*** Data listing

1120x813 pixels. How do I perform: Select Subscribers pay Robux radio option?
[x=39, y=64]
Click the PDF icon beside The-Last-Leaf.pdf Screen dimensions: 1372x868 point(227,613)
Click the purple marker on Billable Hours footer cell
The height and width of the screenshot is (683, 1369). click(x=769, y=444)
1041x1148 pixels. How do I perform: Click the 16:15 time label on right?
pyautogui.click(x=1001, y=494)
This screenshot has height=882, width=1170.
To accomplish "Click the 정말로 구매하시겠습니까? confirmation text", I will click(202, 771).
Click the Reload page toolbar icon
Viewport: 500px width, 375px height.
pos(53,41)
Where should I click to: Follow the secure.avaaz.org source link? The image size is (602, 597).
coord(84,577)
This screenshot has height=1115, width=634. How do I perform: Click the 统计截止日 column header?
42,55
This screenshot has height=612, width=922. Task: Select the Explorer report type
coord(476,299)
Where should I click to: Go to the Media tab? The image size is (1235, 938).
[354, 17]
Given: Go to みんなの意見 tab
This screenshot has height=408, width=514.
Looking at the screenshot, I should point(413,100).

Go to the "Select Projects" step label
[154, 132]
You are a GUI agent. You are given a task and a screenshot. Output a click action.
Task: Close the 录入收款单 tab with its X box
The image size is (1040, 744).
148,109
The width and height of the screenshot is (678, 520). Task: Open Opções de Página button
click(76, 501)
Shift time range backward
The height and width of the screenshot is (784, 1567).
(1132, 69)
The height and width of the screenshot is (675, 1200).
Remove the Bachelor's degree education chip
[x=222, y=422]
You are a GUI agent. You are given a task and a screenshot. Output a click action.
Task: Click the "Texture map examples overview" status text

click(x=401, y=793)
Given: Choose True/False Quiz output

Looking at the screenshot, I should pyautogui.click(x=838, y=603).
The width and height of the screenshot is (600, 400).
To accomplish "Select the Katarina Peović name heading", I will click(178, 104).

******

■ Task details ■
Copy the data exactly as it was presented.

■ Task result ■
1120x813 pixels. How do I perform: Select Subscribers pay Robux radio option?
[x=39, y=64]
Click the PDF icon beside The-Last-Leaf.pdf Screen dimensions: 1372x868 point(227,613)
Click the purple marker on Billable Hours footer cell
The height and width of the screenshot is (683, 1369). click(x=769, y=444)
1041x1148 pixels. How do I perform: Click the 16:15 time label on right?
pyautogui.click(x=1001, y=494)
This screenshot has height=882, width=1170.
To accomplish "Click the 정말로 구매하시겠습니까? confirmation text", I will click(202, 771).
Click the Reload page toolbar icon
Viewport: 500px width, 375px height.
pos(53,41)
Where should I click to: Follow the secure.avaaz.org source link? The image size is (602, 597).
coord(84,577)
This screenshot has height=1115, width=634. How do I perform: Click the 统计截止日 column header?
42,55
This screenshot has height=612, width=922. Task: Select the Explorer report type
coord(476,299)
Where should I click to: Go to the Media tab? The image size is (1235, 938).
[354, 17]
Given: Go to みんなの意見 tab
This screenshot has height=408, width=514.
Looking at the screenshot, I should point(413,100).

Go to the "Select Projects" step label
[154, 132]
You are a GUI agent. You are given a task and a screenshot. Output a click action.
Task: Close the 录入收款单 tab with its X box
The image size is (1040, 744).
148,109
The width and height of the screenshot is (678, 520). Task: Open Opções de Página button
click(76, 501)
Shift time range backward
The height and width of the screenshot is (784, 1567).
(1132, 69)
The height and width of the screenshot is (675, 1200).
Remove the Bachelor's degree education chip
[x=222, y=422]
You are a GUI agent. You are given a task and a screenshot. Output a click action.
Task: Click the "Texture map examples overview" status text

click(x=401, y=793)
Given: Choose True/False Quiz output

Looking at the screenshot, I should pyautogui.click(x=838, y=603).
The width and height of the screenshot is (600, 400).
To accomplish "Select the Katarina Peović name heading", I will click(178, 104).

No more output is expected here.